Good ideas, but the execution is dull and the whole film has an amateurish anarchic feeling (which is often mistaken for artistic boldness).
It is also a movie with zero emotional content. This is a Dr Jekyll with no redeeming qualities whatsoever, and no personality whatsoever. He is clearly mad and aware of the consequences of his actions (which he equates with freedom) but we get no sense of any of his motivations for beginning his weird scientific endeavours. I like Udo Kier as an actor but here he has nothing to work with.
Fanny Osbourne also has no personality. All of the characters lack personality. Most of the characters serve no purpose, except perhaps to make heavy-handed political points about the Evil Ruling Class or the wickedness of the Church. These political subtexts are totally unconnected with the film itself (unless Borowczyk is trying to make some clumsy adolescent point about Mr Hyde representing rebellion against authority).
Borowczyk wanted a particular look to the film - a kind of misty soft-focus slightly grainy look. It’s certainly different.

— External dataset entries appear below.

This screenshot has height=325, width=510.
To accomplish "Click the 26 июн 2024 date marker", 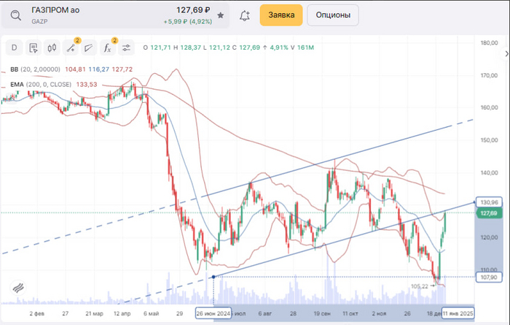I will coord(213,313).
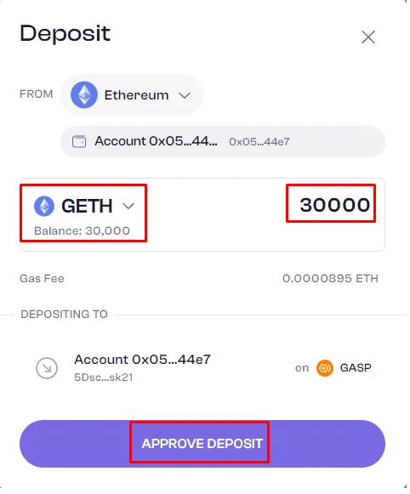Image resolution: width=410 pixels, height=494 pixels.
Task: Click the 5Dsc...sk21 destination address
Action: (x=104, y=378)
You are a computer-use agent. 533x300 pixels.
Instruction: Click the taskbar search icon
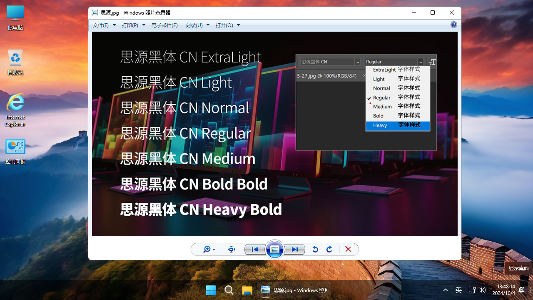pyautogui.click(x=229, y=290)
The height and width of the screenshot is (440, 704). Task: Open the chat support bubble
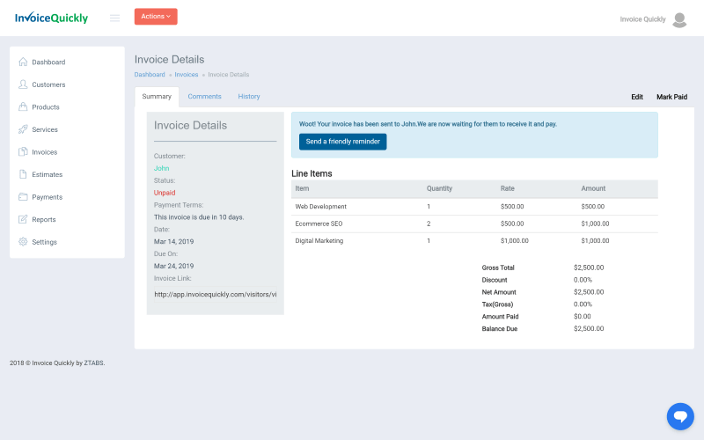pyautogui.click(x=680, y=415)
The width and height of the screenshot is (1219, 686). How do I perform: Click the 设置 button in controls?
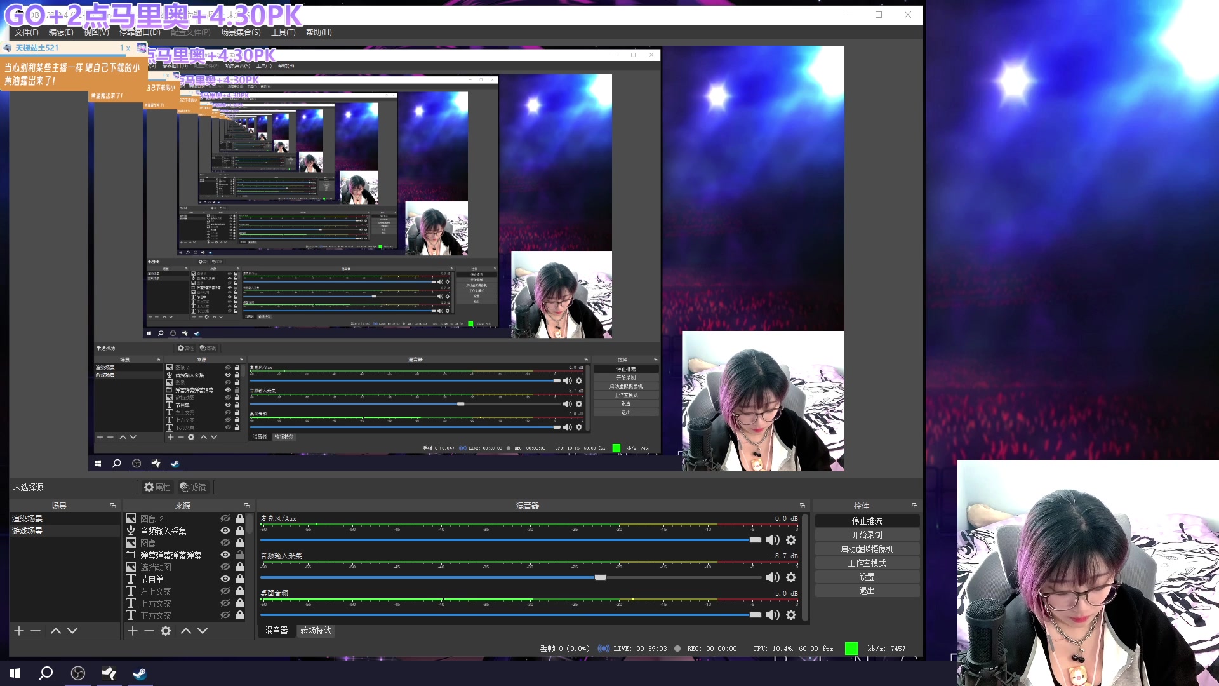(867, 577)
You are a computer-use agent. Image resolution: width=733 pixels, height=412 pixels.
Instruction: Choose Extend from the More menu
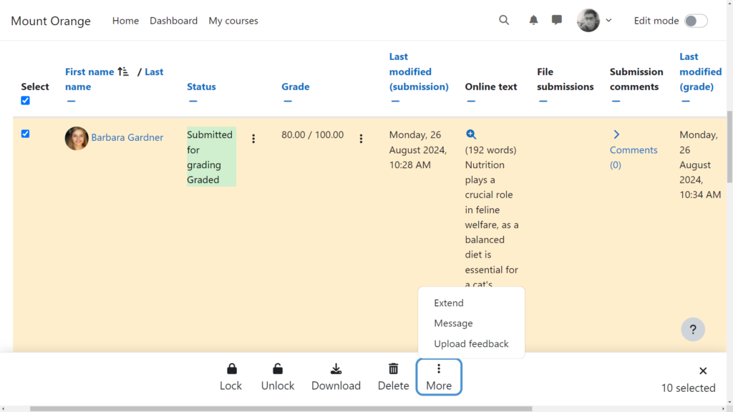pos(449,303)
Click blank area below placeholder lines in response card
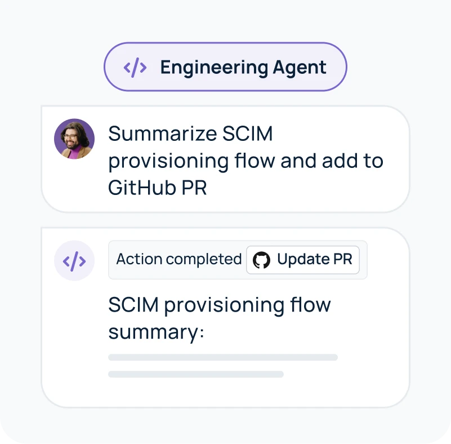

I suppose it gives the movie a slightly dream-like look.
Borowczyk’s total inability to make a coherent narrative film (or maybe if you accept him as some kind of genius you could be generous and describe it as his lack of interest in doing so) wasn’t a problem in Immoral Tales which was simply a collection of short erotic films, which is something for which Borowczyk does have a certain flair. He seems very much more comfortable making short films rather than feature films. It’s perhaps a pity that he didn’t just make a collection of short films based on Stevenson’s short stories (and Stevenson wrote some superb short stories).
Now personally I don’t have a problem with movies that ignore narrative in favour of pure style (I’m a huge fan of von Sternberg’s movies especially The Scarlet Empress which is nothing but style) but if you’re going to do that you have to have some actual style. Von Sternberg did have style. Borowczyk, sadly, has only ugliness and shock value to offer us.
I do have a problem with being bludgeoned with clumsy political subtexts. I don’t mind shocking subject matter if it’s approached in an interesting way, rather than taboo-breaking just to shock the bourgeoisie. I don’t even mind philosophising as long as it’s something more than adolescent ramblings. I can see some of the things that Borowczyk was trying to do. I just don’t think those things were worth doing in this case.
For their Blu-Ray release (which also includes the movie on DVD) Arrow have included lots of extras. There’s an audio commentary cobbled together from interviews with Borowczyk and others involved in the making of the film, there are documentaries, there are short films. It seems to me that these extras are a desperate attempt to make a very uninteresting movie seem interesting and arty and avant-garde and politically daring rather than a load of pretentious nonsense. I find it very difficult to recommend The Strange Case of Dr. Jekyll and Miss Osbourne. If you want to check out Borowczyk’s work Immoral Tales is a better starting point.